• Excerpt provided:
[Bro-Blue] scan detector related sumstats load

First - wouldn't this be a topic for bro-dev instead of bro-blue? I don't
really see a reason to keep this private.

Indeed.. Moving this to bro-dev as there aren't any more internal logs or addresses.

To catch everyone up, I noticed some performance issues with how scan.bro and sumstats interacts.
scan.bro creates a large number of unique sumstats keys, and the mechanism that the manager uses to fetch them from the workers is not very efficient. I implemented some ideas to improve things and then realized that I basically re-implemented how it used to work in 2013.

In any case... Seth might remember this better, but as far as I remember,
we had some huge, quite difficult to debug Problems at bigger sites (I
think especially at Indiana), when running Bro with the old code that used
batching. I think I remember something about this causing _huge_ memory
spikes in those circumstances and that the best way around that was this
switch.

I could see a batch size of 50 being a problem, but if batching was the problem, simply setting the batch size to 1 would be better than what we have now.

• Entries shown:
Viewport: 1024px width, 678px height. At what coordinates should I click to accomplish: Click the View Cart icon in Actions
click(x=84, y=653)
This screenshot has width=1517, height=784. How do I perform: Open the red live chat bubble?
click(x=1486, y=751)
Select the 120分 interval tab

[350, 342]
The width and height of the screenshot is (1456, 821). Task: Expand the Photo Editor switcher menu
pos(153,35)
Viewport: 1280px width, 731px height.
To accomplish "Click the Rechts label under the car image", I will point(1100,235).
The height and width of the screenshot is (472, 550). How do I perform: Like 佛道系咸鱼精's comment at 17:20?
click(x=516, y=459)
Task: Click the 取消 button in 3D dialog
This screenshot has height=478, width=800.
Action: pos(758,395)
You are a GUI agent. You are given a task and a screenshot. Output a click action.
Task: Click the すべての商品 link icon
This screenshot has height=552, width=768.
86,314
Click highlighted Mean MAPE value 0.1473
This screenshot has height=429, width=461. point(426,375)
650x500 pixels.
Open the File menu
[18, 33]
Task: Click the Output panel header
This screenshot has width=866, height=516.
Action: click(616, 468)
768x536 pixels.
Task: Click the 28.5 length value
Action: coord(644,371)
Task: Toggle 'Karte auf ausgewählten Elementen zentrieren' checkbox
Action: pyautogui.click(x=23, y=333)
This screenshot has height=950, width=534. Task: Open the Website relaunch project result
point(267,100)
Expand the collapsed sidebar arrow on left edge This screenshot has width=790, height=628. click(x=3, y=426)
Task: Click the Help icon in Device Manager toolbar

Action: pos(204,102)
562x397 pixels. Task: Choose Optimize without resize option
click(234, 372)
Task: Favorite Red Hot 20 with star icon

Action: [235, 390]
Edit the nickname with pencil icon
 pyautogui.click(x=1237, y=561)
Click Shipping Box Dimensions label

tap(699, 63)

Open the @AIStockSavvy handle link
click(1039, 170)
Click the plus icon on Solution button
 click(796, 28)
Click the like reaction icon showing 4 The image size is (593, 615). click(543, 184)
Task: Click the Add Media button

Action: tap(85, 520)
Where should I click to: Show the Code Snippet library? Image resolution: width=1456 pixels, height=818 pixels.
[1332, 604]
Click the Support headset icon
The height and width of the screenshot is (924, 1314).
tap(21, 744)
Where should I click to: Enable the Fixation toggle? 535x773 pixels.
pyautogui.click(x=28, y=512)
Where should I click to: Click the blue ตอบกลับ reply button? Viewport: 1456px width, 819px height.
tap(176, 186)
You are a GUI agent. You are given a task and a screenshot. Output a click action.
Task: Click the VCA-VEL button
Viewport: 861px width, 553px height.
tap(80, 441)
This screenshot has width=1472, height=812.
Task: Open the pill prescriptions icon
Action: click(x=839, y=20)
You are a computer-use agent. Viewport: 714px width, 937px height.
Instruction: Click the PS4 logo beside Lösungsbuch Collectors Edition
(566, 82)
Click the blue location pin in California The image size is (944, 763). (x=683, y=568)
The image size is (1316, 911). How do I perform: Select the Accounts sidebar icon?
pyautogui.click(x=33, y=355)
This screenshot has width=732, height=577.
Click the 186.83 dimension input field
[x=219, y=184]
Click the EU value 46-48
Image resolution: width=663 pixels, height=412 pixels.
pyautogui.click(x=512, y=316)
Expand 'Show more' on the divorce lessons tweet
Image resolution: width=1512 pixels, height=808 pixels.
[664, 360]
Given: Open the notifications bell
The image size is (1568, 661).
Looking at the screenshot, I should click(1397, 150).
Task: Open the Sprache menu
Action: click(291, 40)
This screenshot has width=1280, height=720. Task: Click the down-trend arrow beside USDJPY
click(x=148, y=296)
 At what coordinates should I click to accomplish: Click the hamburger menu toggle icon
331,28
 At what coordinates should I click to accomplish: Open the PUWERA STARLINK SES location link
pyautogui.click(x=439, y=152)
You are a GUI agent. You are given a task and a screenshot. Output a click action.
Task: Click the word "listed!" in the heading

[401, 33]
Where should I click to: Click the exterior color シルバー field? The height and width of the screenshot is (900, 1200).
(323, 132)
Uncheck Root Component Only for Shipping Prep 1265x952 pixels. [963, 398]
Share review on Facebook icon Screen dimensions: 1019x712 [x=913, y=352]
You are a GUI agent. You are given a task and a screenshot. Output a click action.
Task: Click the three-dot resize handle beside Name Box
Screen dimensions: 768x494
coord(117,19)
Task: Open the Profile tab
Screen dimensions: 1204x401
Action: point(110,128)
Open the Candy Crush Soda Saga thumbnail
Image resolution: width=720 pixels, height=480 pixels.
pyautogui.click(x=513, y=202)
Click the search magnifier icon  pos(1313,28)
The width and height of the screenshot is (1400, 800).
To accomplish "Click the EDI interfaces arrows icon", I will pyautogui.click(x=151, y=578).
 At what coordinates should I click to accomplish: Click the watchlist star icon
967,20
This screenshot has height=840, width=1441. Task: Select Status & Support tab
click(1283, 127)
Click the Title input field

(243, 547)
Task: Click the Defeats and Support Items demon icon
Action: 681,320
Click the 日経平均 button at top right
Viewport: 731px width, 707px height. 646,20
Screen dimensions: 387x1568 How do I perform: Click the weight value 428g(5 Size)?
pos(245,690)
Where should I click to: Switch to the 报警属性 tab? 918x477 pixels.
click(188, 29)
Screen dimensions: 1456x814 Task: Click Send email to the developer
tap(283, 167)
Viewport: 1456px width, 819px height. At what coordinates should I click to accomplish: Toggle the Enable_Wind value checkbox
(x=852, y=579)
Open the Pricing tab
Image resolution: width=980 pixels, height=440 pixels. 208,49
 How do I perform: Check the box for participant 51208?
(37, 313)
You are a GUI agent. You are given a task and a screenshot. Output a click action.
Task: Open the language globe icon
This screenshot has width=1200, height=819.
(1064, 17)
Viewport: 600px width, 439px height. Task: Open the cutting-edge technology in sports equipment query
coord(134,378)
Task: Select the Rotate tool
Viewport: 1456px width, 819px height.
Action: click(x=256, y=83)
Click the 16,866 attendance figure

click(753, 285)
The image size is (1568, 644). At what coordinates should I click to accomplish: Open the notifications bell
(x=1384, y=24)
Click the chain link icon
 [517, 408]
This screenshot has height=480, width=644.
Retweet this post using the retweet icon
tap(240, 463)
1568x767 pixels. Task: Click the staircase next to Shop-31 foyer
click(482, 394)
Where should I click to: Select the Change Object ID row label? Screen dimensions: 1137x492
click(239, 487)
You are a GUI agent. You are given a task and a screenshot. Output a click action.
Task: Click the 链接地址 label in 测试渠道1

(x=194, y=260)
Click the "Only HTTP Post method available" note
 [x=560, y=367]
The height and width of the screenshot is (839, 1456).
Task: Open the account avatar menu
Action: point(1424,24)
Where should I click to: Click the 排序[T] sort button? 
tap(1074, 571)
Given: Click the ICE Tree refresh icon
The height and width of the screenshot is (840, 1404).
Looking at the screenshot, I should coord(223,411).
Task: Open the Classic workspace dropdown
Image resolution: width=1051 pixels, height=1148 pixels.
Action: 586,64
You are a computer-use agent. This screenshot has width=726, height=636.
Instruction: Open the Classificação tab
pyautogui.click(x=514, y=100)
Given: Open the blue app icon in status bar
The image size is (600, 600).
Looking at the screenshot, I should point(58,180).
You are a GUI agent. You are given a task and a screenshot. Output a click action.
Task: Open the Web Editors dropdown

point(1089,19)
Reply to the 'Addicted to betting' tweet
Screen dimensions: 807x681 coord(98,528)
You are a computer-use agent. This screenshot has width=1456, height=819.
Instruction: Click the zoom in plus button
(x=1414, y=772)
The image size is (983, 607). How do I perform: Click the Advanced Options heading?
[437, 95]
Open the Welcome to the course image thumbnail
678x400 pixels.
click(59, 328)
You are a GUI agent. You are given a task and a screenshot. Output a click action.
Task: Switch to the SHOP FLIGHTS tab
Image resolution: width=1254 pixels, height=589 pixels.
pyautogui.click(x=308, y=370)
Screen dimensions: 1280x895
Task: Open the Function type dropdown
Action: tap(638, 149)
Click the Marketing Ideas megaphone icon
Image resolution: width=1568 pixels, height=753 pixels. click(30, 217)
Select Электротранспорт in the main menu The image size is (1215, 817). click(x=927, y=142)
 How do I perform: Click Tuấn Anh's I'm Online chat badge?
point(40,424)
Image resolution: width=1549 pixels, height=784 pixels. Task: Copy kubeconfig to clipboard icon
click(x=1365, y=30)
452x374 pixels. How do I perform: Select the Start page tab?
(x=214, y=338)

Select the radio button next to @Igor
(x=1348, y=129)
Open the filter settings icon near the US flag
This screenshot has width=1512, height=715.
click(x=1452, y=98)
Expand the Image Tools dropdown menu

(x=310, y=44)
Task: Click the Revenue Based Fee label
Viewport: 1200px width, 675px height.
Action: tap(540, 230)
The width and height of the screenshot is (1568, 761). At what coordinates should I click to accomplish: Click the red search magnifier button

• What is being asked:
In the thread on scan detection and sumstats, what makes scan.bro and sumstats perform poorly together? Answer in one to three sentences.

• Answer:
Scan.bro creates a very large number of unique sumstats keys. The method the manager uses to fetch those keys from the workers is not very efficient.